**WHAT TO WORK ON:** Please rewrite the part of the records that opens with the line containing "At what (x,y)" and closes with the line containing "Looking at the", changing "screenshot" to "screen capture" and keeping everything else the same. Give only those lines, and leave out the pictures.
=== DATA SHOWN ===
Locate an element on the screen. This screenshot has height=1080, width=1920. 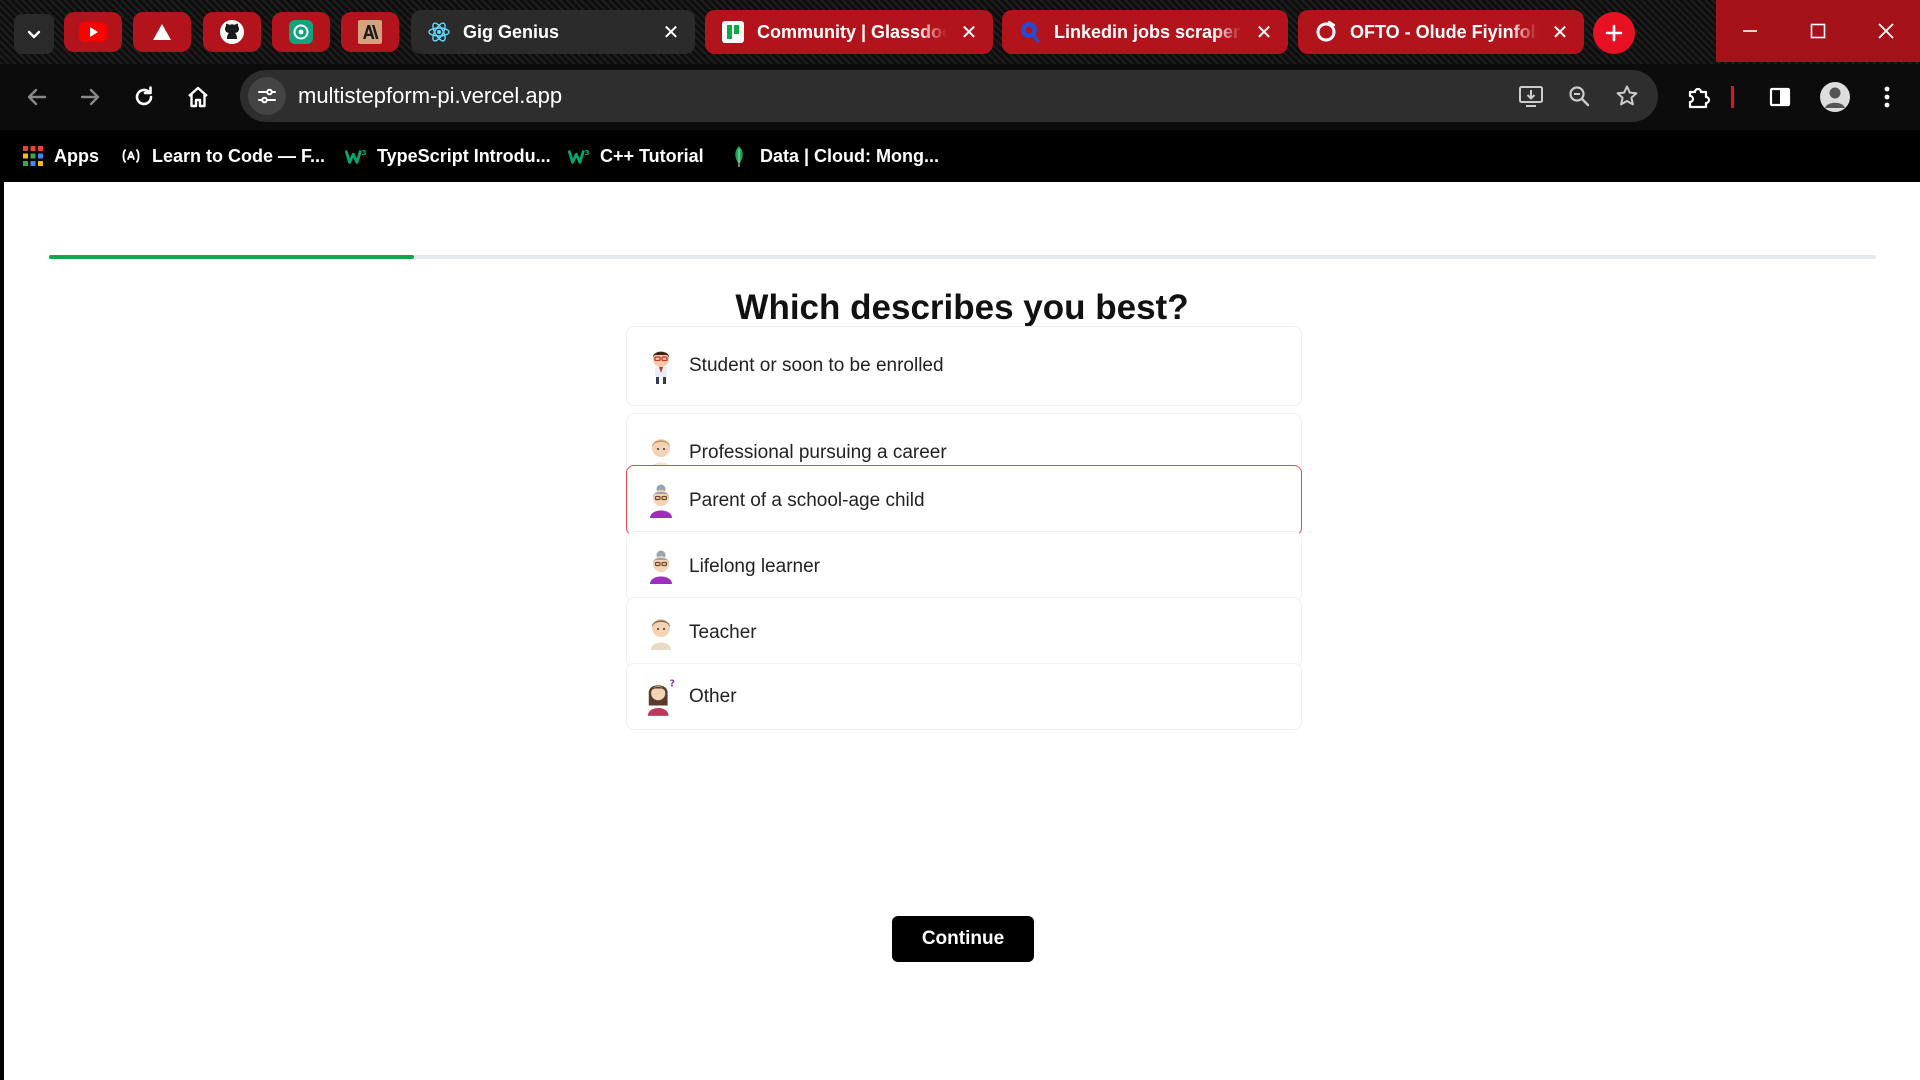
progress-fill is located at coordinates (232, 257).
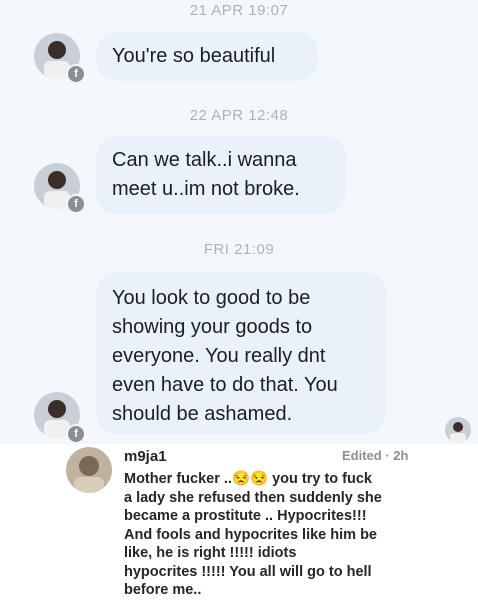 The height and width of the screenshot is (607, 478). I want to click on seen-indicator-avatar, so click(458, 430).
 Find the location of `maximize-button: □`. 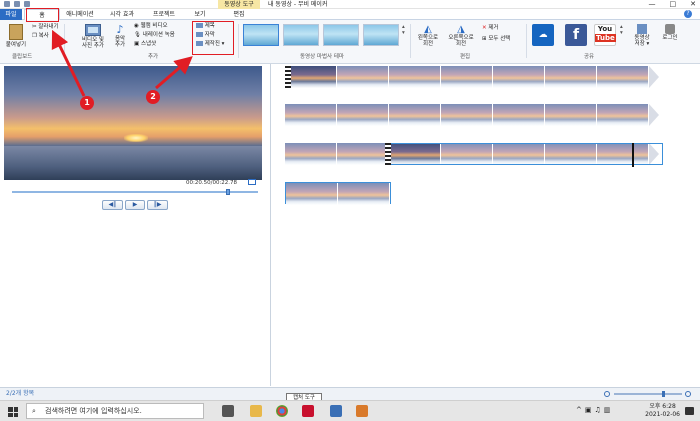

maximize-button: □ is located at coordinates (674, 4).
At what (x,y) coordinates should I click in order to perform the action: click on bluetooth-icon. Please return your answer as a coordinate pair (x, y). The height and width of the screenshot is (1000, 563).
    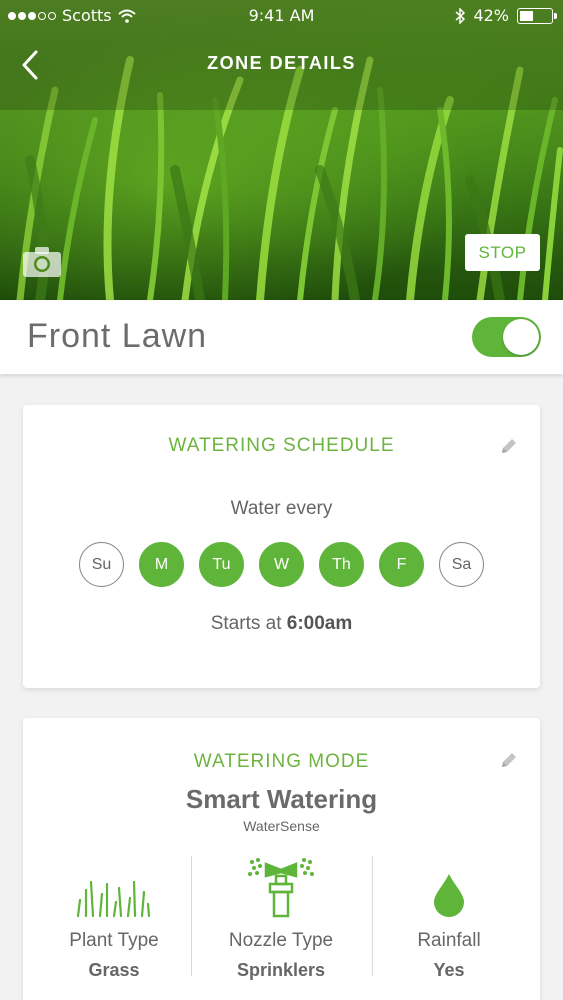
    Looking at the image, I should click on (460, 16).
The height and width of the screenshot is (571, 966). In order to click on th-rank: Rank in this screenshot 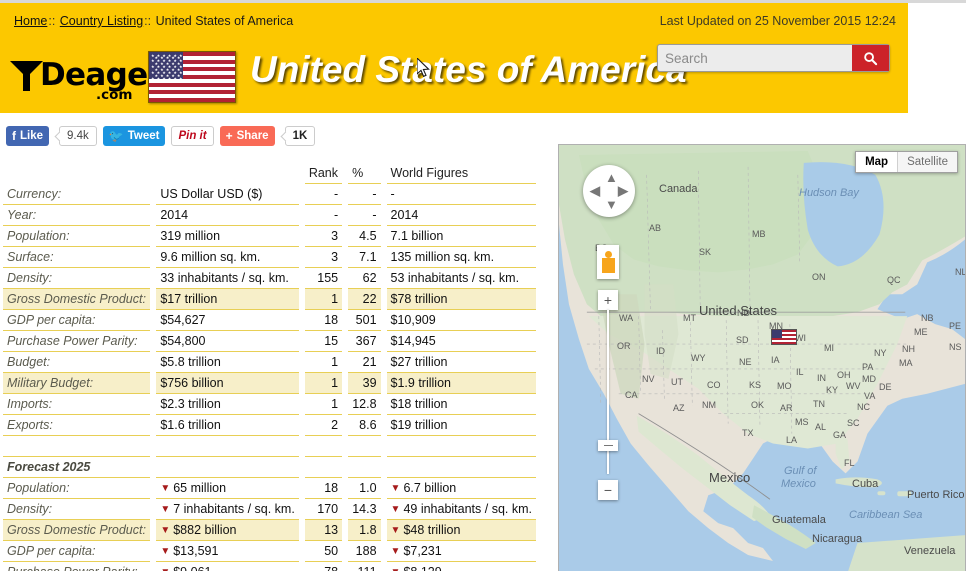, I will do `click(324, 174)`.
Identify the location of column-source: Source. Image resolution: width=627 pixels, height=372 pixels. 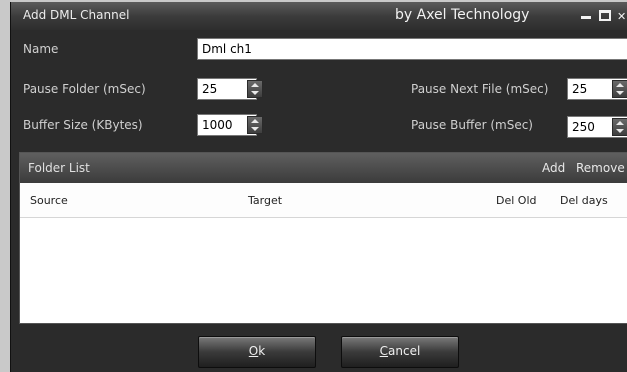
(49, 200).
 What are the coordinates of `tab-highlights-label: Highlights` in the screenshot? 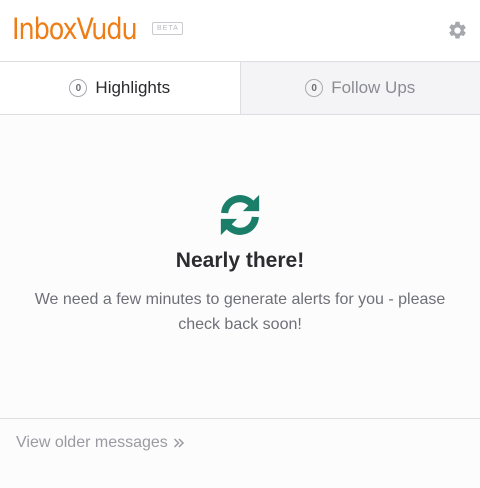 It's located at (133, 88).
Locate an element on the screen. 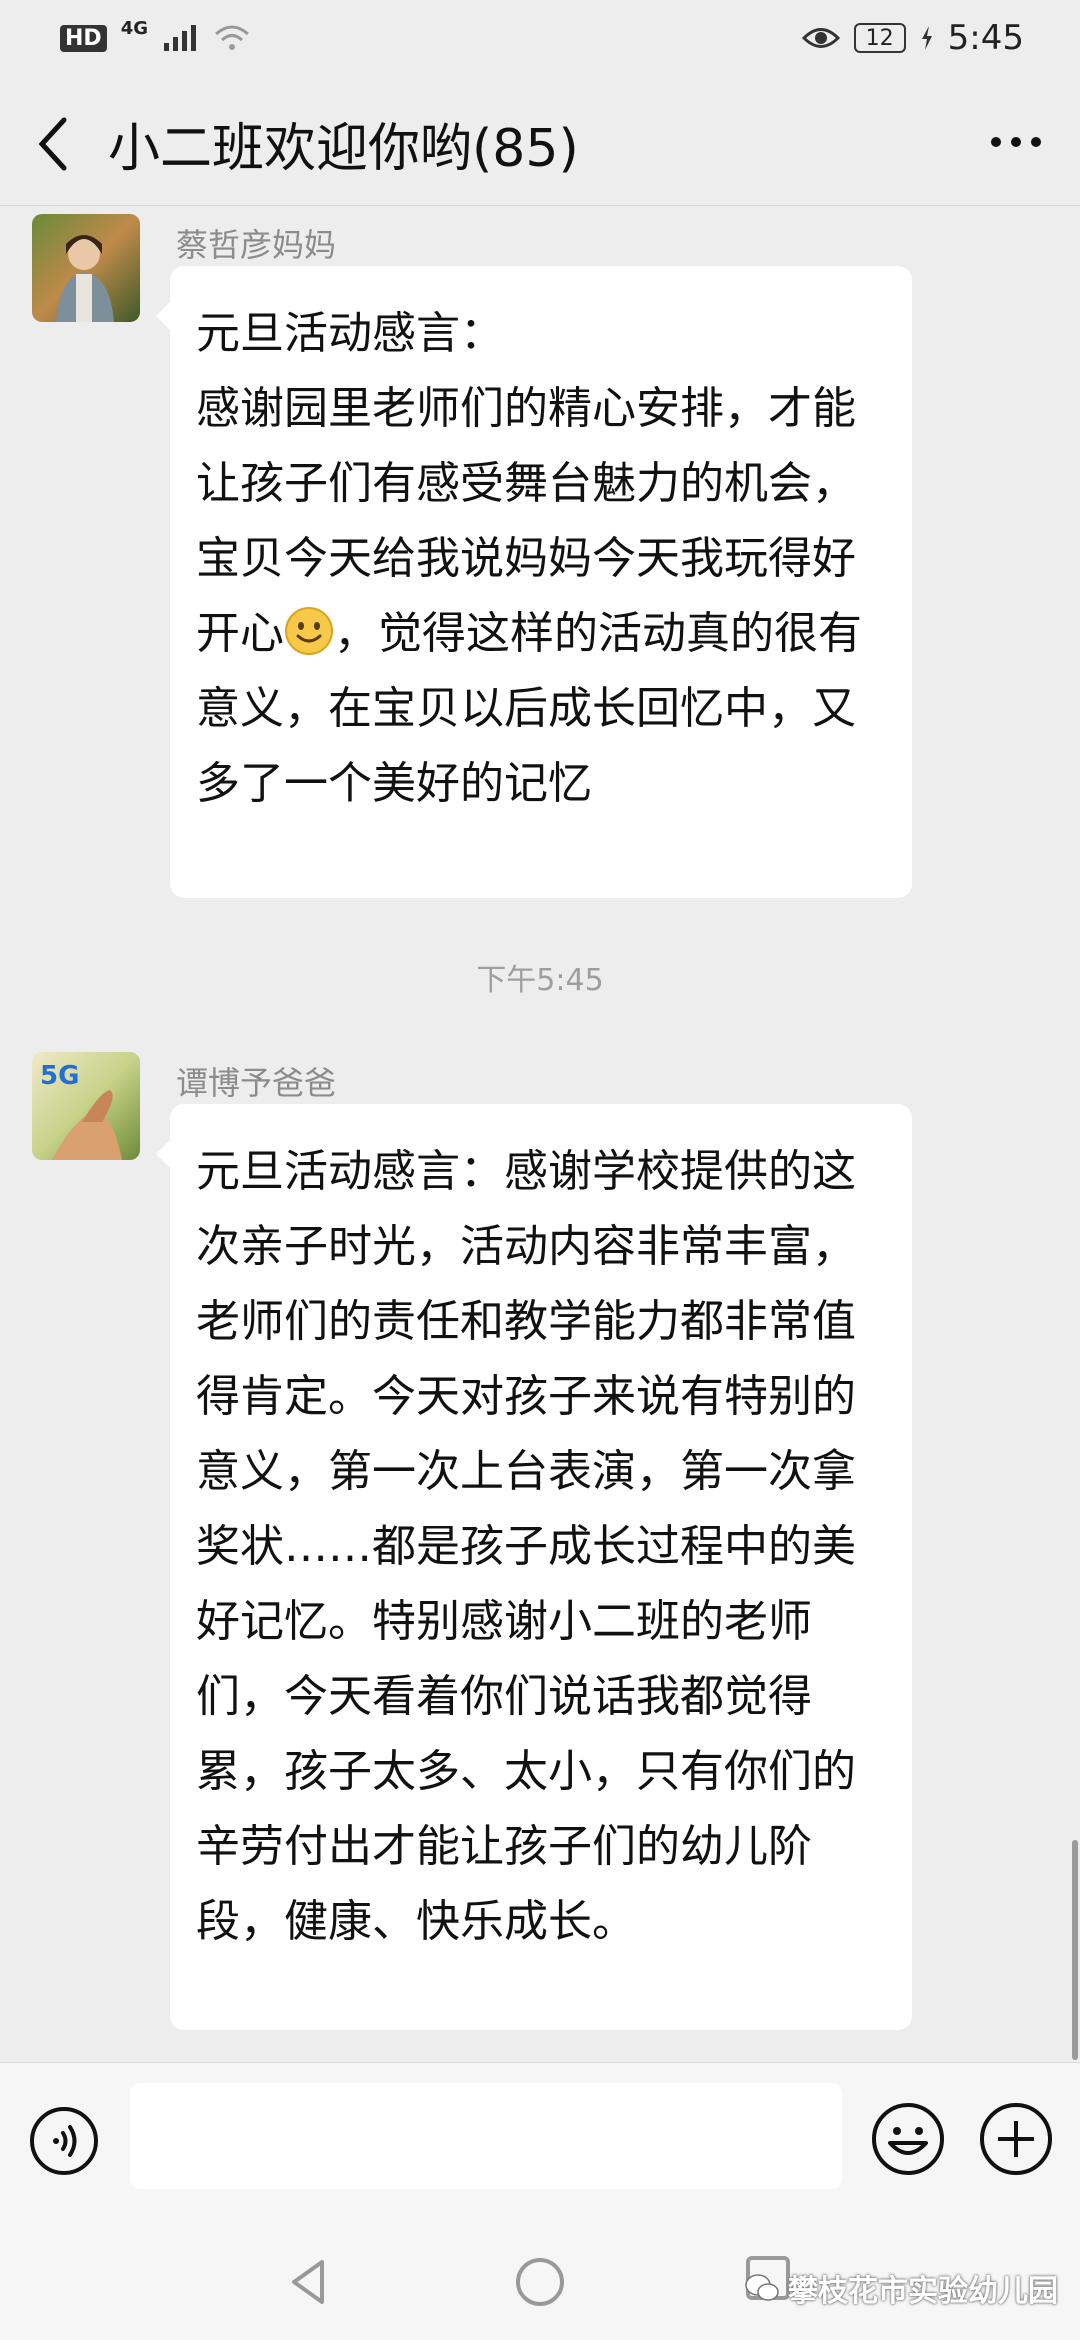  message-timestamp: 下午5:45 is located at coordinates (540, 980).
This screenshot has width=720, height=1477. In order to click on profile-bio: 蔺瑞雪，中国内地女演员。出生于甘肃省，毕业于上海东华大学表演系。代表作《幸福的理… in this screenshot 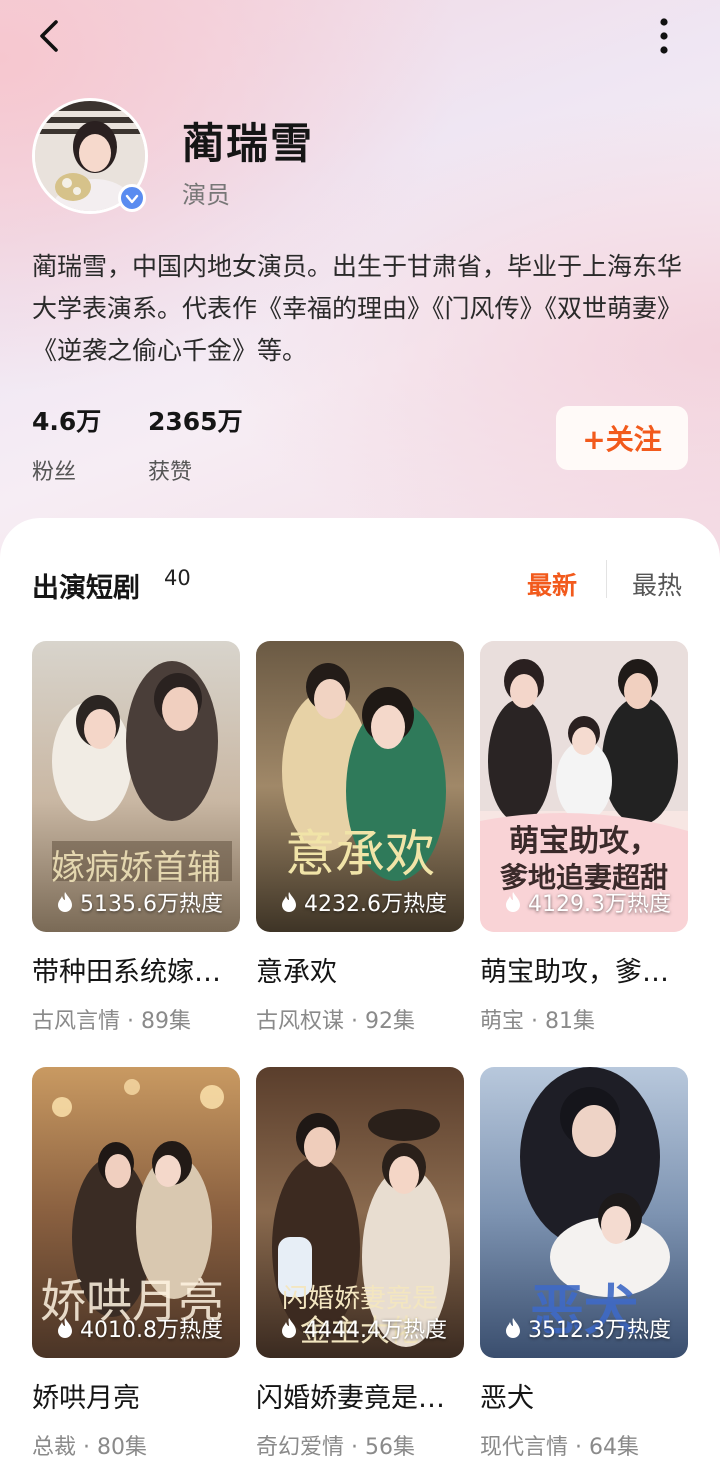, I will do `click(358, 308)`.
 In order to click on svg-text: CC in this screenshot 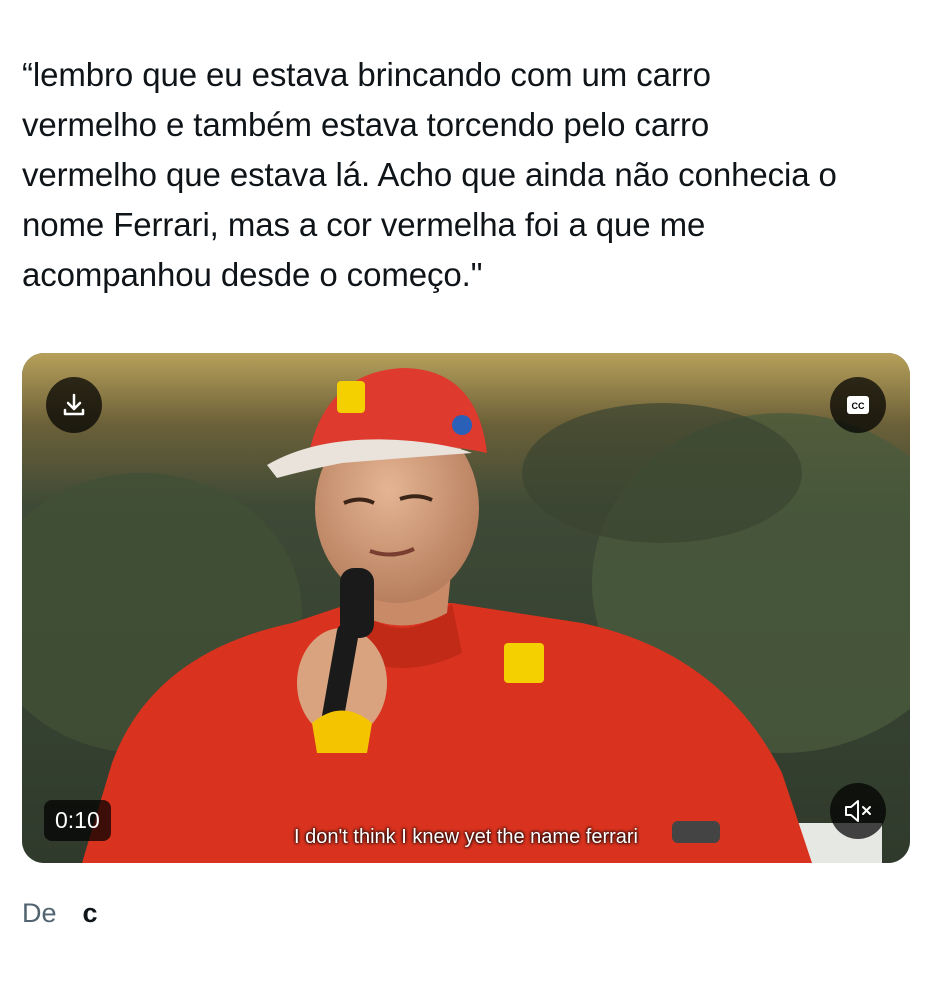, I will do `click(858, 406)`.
===
**RESPONSE TO THE EXERCISE:**
At what (x,y) coordinates should I click in order to perform the action: click on bluetooth-icon. Please return your answer as a coordinate pair (x, y). The height and width of the screen capture is (1000, 563).
    Looking at the image, I should click on (460, 16).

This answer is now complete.